Anything After 40 Weeks Is 'Late'

When you first get pregnant, you are told your baby needs about 40 weeks in your body to develop, so once you hit 40 weeks and 1 day, that baby should be ready to thrive in the world. Whether this is an old wives' tale or just a common misconception is unclear, but either way, your due date is simply an estimation. So if you go into labor at 41 weeks, that may not be a late baby at all, just an incorrect due date. Your due date is estimated based on your last menstrual cycle, but in an article for Evidence-Based Birth, Rebecca Dekker, RN, Ph.D., says this isn't always accurate. Women can have irregular periods, they may not ovulate on exactly the 14th day of their cycle, and they may not even remember the exact date their last menstrual cycle started. Instead, doctors tend to use ultrasounds as a better indicator of where a baby is in gestation, so your 41-week gestation baby may actually be a perfectly-perfect 40-week baby.

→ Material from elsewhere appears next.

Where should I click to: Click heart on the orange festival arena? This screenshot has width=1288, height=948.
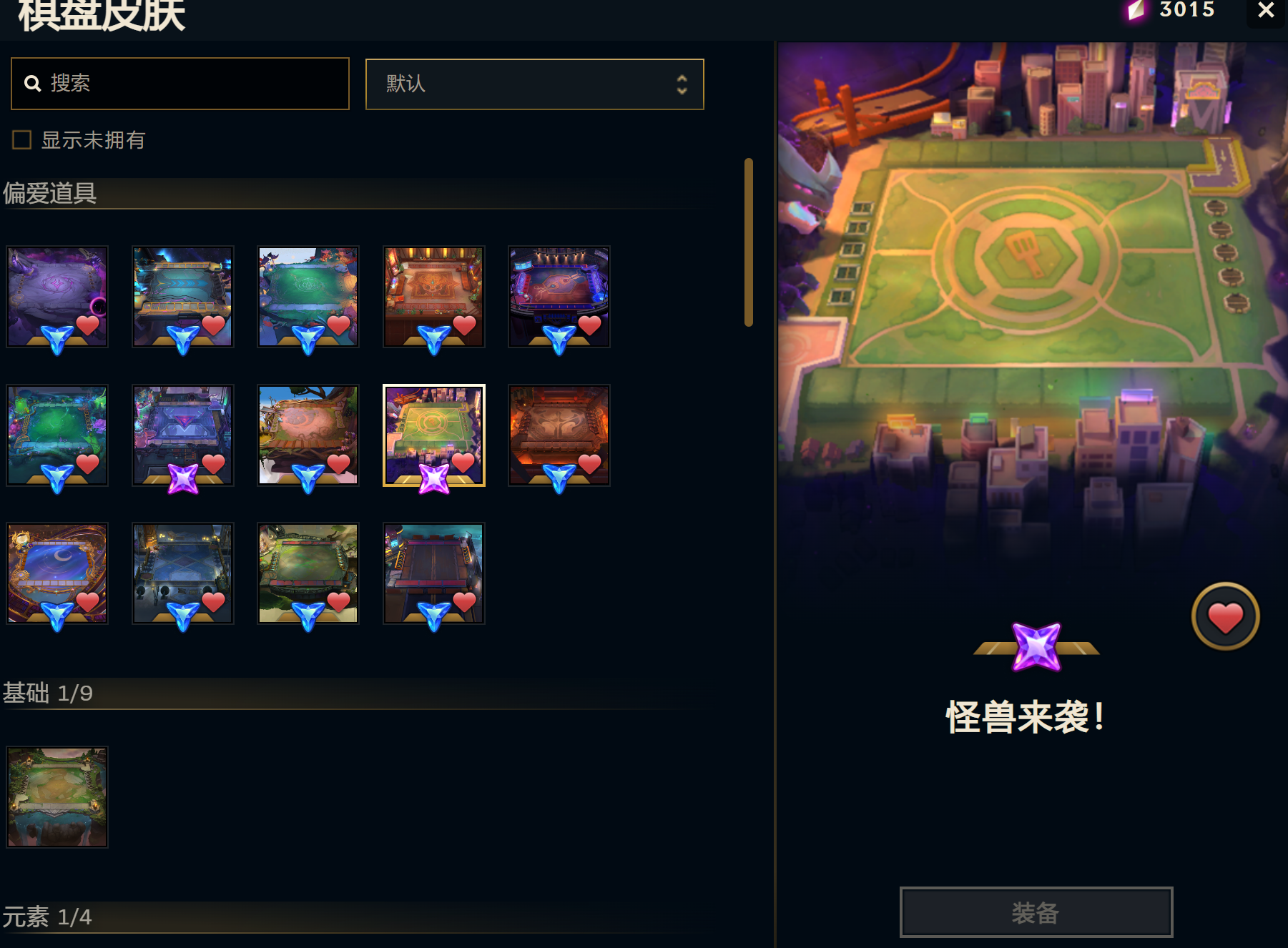click(x=464, y=325)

Old wives' tales are certainly fun, but they should be taken with a grain of salt (especially by hormonal moms-to-be who are really tired of being pregnant). Your late baby's temperament, gender, and entrance into the world are based entirely on biology, not the moon or a bumpy back road somewhere. So, if you're not-so-patiently waiting for your baby to arrive, put your swollen feet up, relax, and have some pineapple (not because it'll speed things up, just because it's delicious).